# Door sweep keeps tearing apart



## 007noob (Sep 17, 2018)

This is the door sweep that I replaced early this year during winter. The sweep is from Home Depot. All the fins started detaching by summer. 
Before I replace this again is there something I should be doing to prevent this?
Does the part on the bottom with the “4 flat screw” thingy adjust up and down?

Are is there a better quality sweep I can use?

Thanks




















Sent from my iPhone using Tapatalk


----------



## Gregsoldtruck79 (Dec 21, 2017)

Yes, the four screws backed out raise the threshold up, tighten them and takes it down.


----------



## Guap0_ (Dec 2, 2017)

I have a similar problem in a client's house. His problem is that the floor isn't level. As the door opens, the space between the bottom of the door & the floor changes. Is that what's happening to yours?


----------



## 007noob (Sep 17, 2018)

I haven’t notice the space changing as the door opens. When the door is closed it is pretty much square with the frame. 

Any how I tightened one of the screws under the torn rubber and that did slightly open up the gap so the rubber doesn’t get squeezed anymore but still seals the door. 
Hopefully that fixes it. Thanks again!!


Sent from my iPhone using Tapatalk


----------

Directions: In the forum thread about the torn door sweep, what does backing out the four screws do to the threshold?

Records supplied:
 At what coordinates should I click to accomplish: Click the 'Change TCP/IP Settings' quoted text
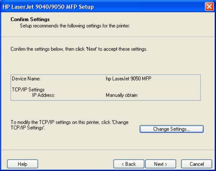70,125
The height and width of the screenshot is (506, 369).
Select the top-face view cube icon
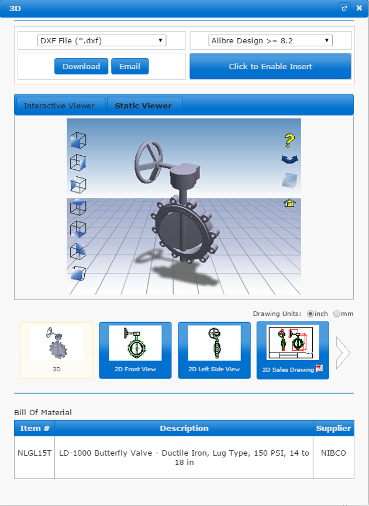pos(78,207)
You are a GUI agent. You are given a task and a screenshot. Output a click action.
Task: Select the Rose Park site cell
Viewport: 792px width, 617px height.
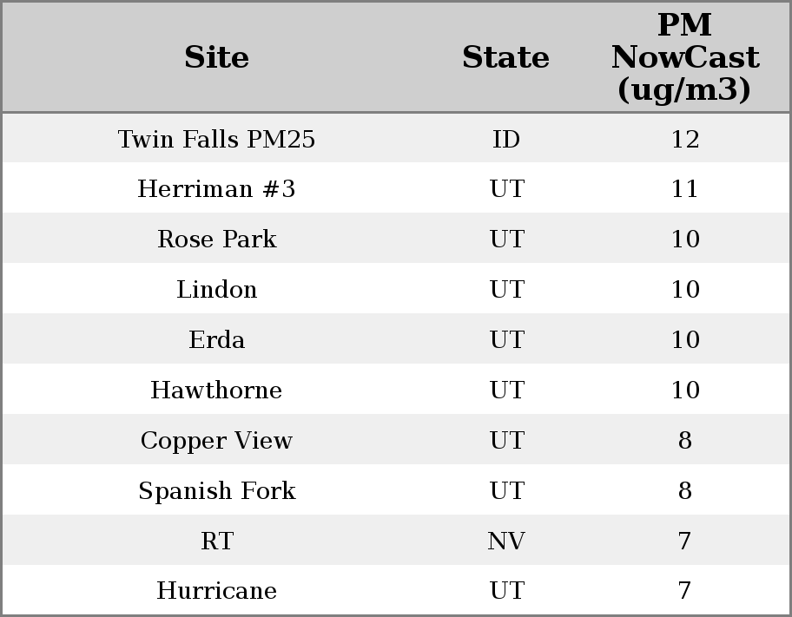click(216, 240)
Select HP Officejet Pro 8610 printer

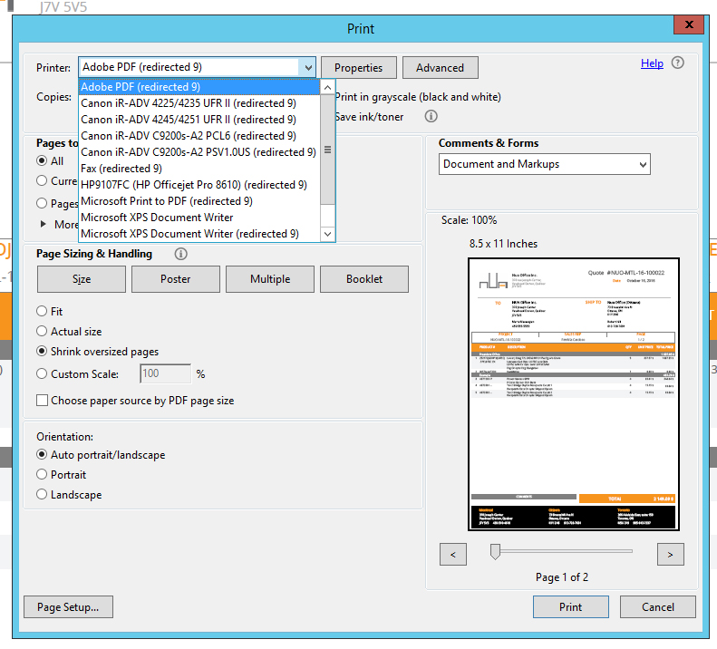[193, 185]
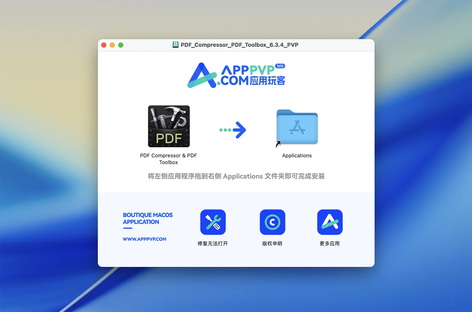The width and height of the screenshot is (472, 312).
Task: Click the disk image icon in title bar
Action: (x=175, y=45)
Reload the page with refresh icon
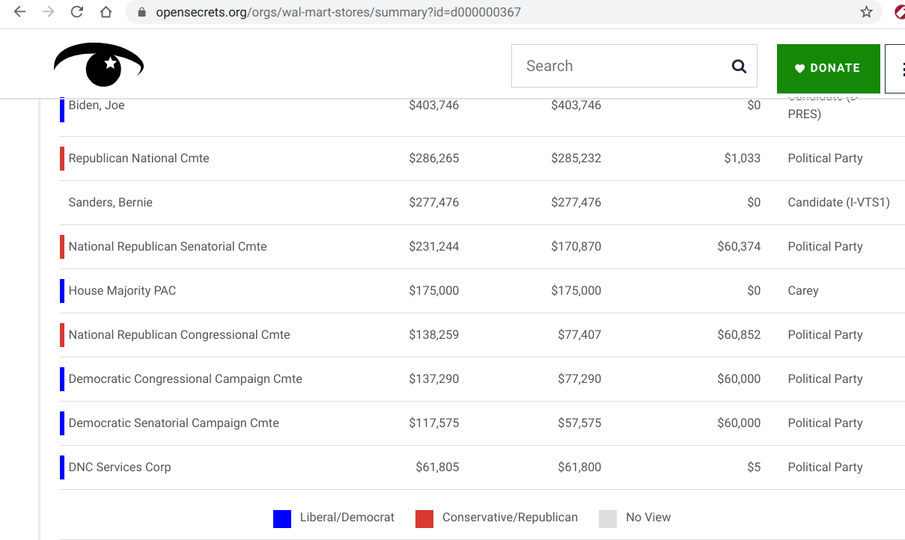The height and width of the screenshot is (540, 905). coord(76,12)
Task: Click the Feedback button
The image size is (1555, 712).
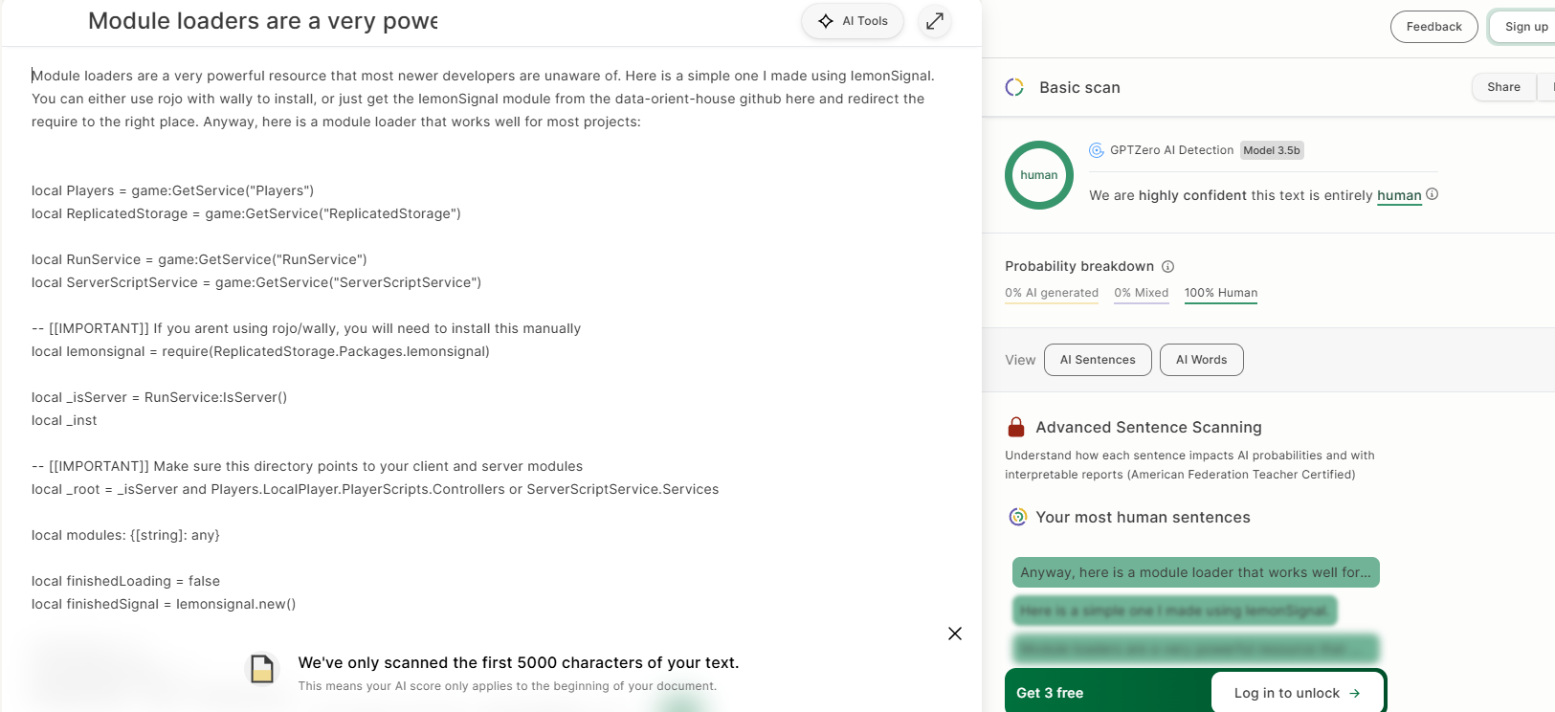Action: [1433, 27]
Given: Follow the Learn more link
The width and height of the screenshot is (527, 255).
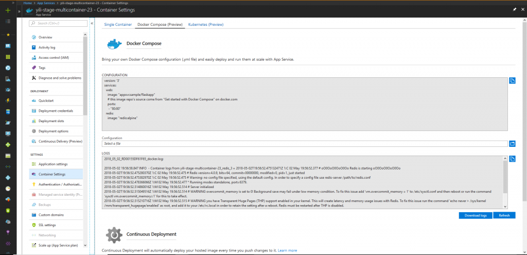Looking at the screenshot, I should coord(287,250).
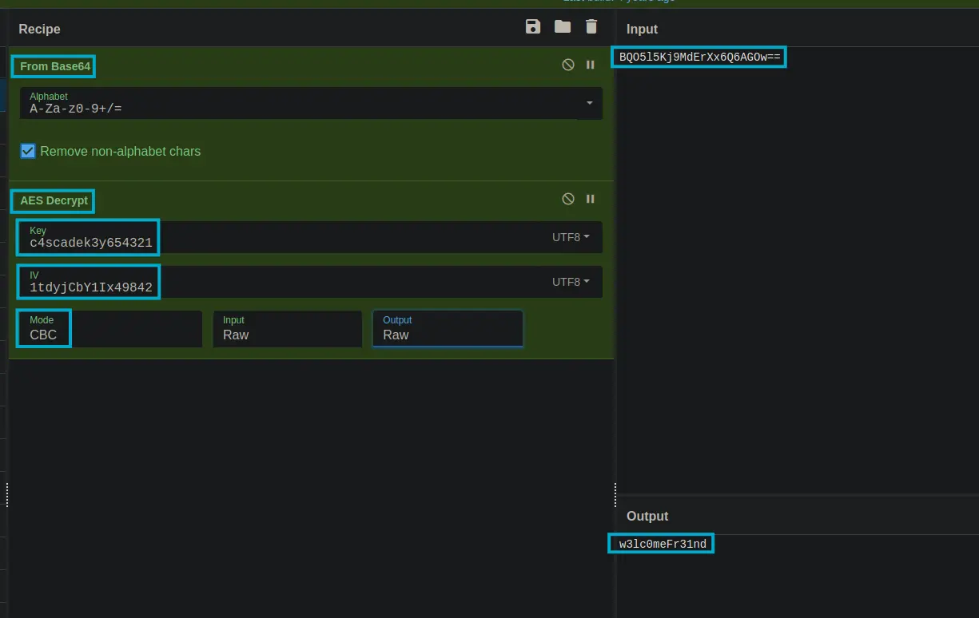The image size is (979, 618).
Task: Save the recipe with the disk icon
Action: [x=533, y=27]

Full output: Backing out the four screws raises the threshold.